He furrowed his brow at me. “Everything as in…?”

“As in there's no such person as R. J. Farnell.”

Leah let out a gasp of shock as she stood there, soiled napkins in hand.

Morrie slumped on the sofa, rubbing a hand over his face. “Why would she say something like that?”

“Because she's in trouble. Not to mention really pissed at you.”

“Pissed at me? Why?”

“You promised you were going to cast her as an understudy in
Wuthering Heights,
remember?”

He waved that off. “I was trying to encourage her. She's a kid.”

“There's
no
R. J. Farnell?” Leah seemed genuinely flabbergasted.

“That's correct. You made him up, didn't you, Mr. Frankel? Concocted this whole elaborate story about a shadowy British hedge fund billionaire who promised to sink twelve million into your show. You had Boso rent the place in East Hampton on his behalf. And you pretended to be Farnell on the phone with the realtor, British accent and all, which I would really love to hear some time. A techie friend of Boso's set up the Web site for the Venusian Society, which is totally bogus. It's all been bogus. Why'd you do it, Mr. Frankel? And why on earth did you hire us to go looking for him? What were you hoping to accomplish?”

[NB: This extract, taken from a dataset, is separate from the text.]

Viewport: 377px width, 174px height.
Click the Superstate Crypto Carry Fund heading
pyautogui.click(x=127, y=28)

Morrie wouldn't answer me. Just sat there in surly silence.

Leah said it one more time: “There's
no
R. J. Farnell?”

“He's a phantom, Leah,” he admitted grudgingly.

“But Morrie, I—I gave you…”

“A hundred thou, I know.”

“My
last
hundred thou. Because you promised me Farnell was going to come through for you. You lied to me, Morrie.”

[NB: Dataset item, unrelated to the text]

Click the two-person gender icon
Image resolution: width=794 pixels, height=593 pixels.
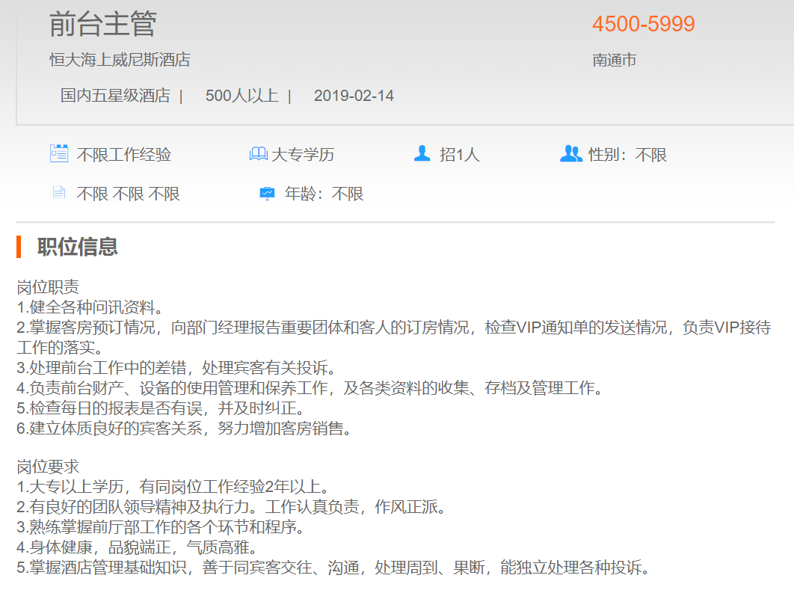click(x=570, y=154)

“You'll get it back times ten, I swear,” he vowed. “We always land on our feet, don't we? We're family. And we're in this together. Look, I needed that money, okay? Otherwise nobody would've believed I had a new angel. I had to pay some bills. And rent that beach house. And make a show of driving out there for the day, having lunch, acting like I was rolling in dough. I had to keep up the front. And now I need for you to stay positive, Leah. I need for you to believe in me. We'll have the hugest hit in Broadway history on our hands just as long as we both keep believing. Don't doubt me, Leah. Not after all these years. Please, I'm begging you.”

Leah stood there breathing in and out for a long moment. “All right, Morrie,” she said finally, sounding weary and defeated. “Whatever you say.”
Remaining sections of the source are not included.